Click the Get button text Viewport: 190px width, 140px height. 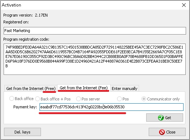coord(168,118)
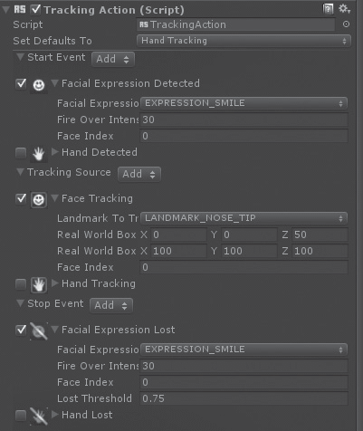This screenshot has height=431, width=363.
Task: Collapse the Tracking Source foldout
Action: click(x=20, y=172)
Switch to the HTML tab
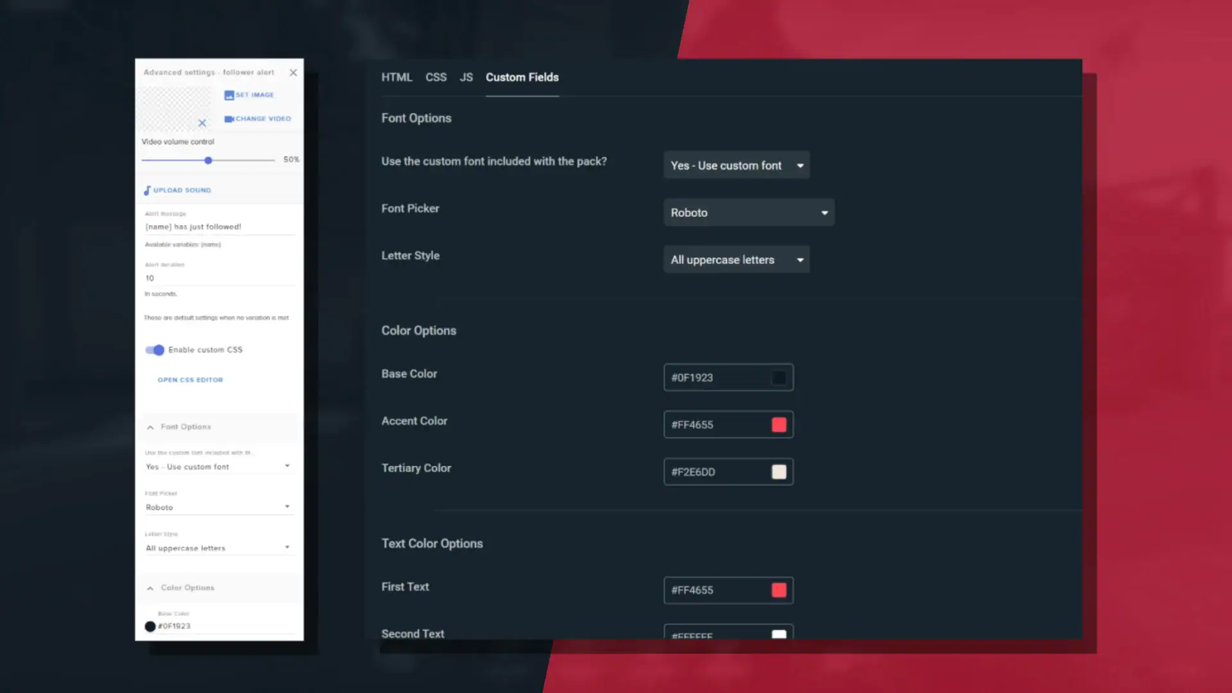Screen dimensions: 1232x693 pos(397,77)
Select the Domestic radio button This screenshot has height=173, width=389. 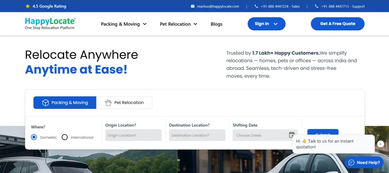(x=34, y=137)
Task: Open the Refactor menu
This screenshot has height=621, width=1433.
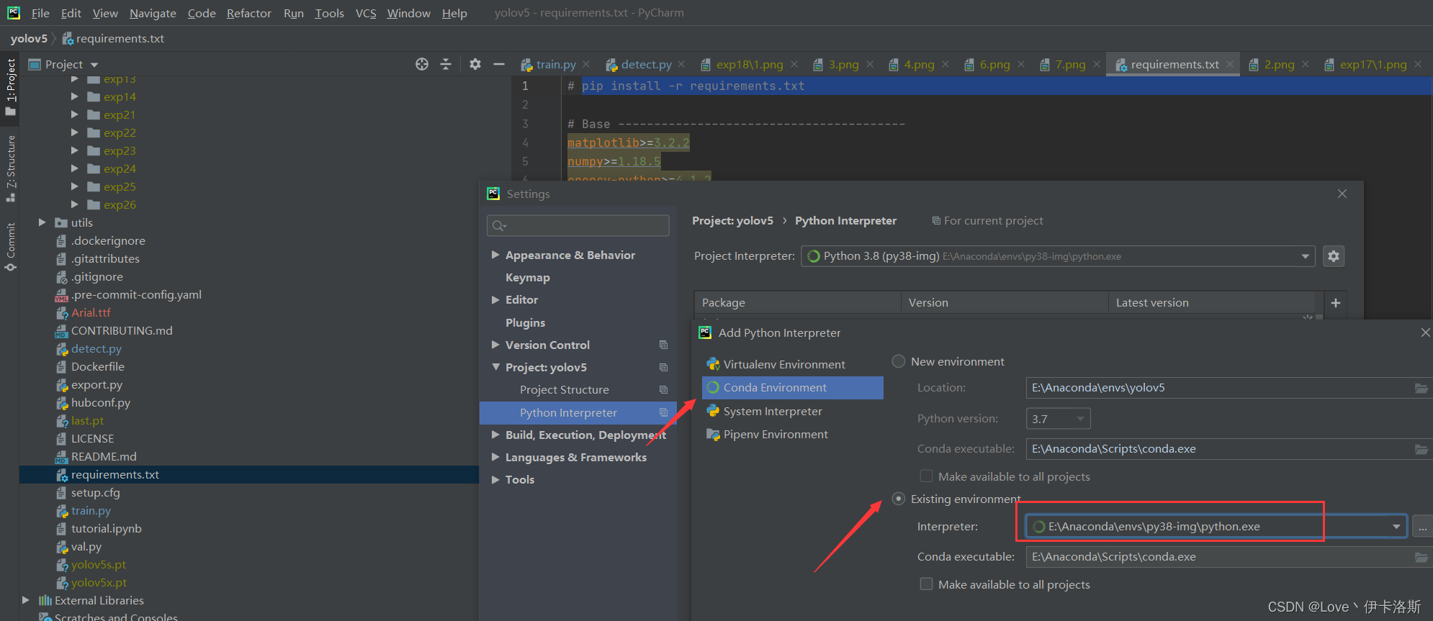Action: (249, 13)
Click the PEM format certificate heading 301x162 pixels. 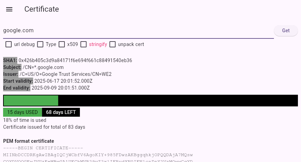pyautogui.click(x=28, y=141)
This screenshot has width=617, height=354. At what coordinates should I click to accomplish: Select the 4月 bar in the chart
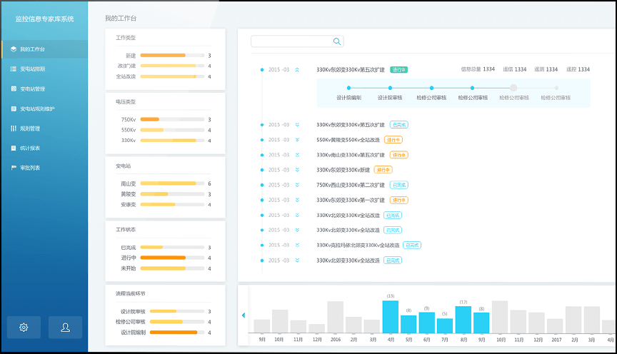coord(390,317)
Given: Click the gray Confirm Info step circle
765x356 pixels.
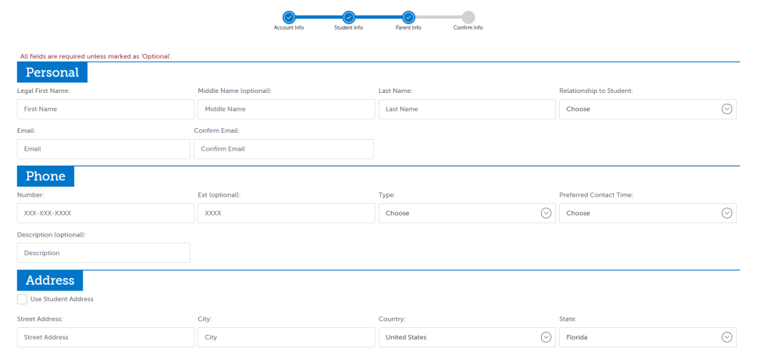Looking at the screenshot, I should [468, 17].
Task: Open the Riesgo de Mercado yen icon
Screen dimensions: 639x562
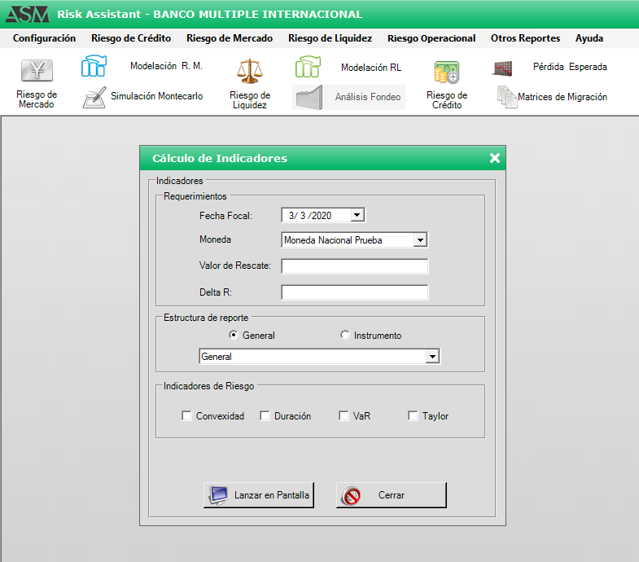Action: tap(36, 72)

=======

> Aim of the task
Write out only the lines from the one that contains "This screenshot has width=617, height=354." through the last line of the records above, both included, word for word and without the pictures.

> Solution to this task
This screenshot has width=617, height=354. At what coordinates should I click to accomplish: Select the 4月 bar in the chart
coord(390,317)
Given: Click the gray Confirm Info step circle
765x356 pixels.
Looking at the screenshot, I should [468, 17].
Task: Open the Riesgo de Mercado yen icon
Screen dimensions: 639x562
Action: tap(36, 72)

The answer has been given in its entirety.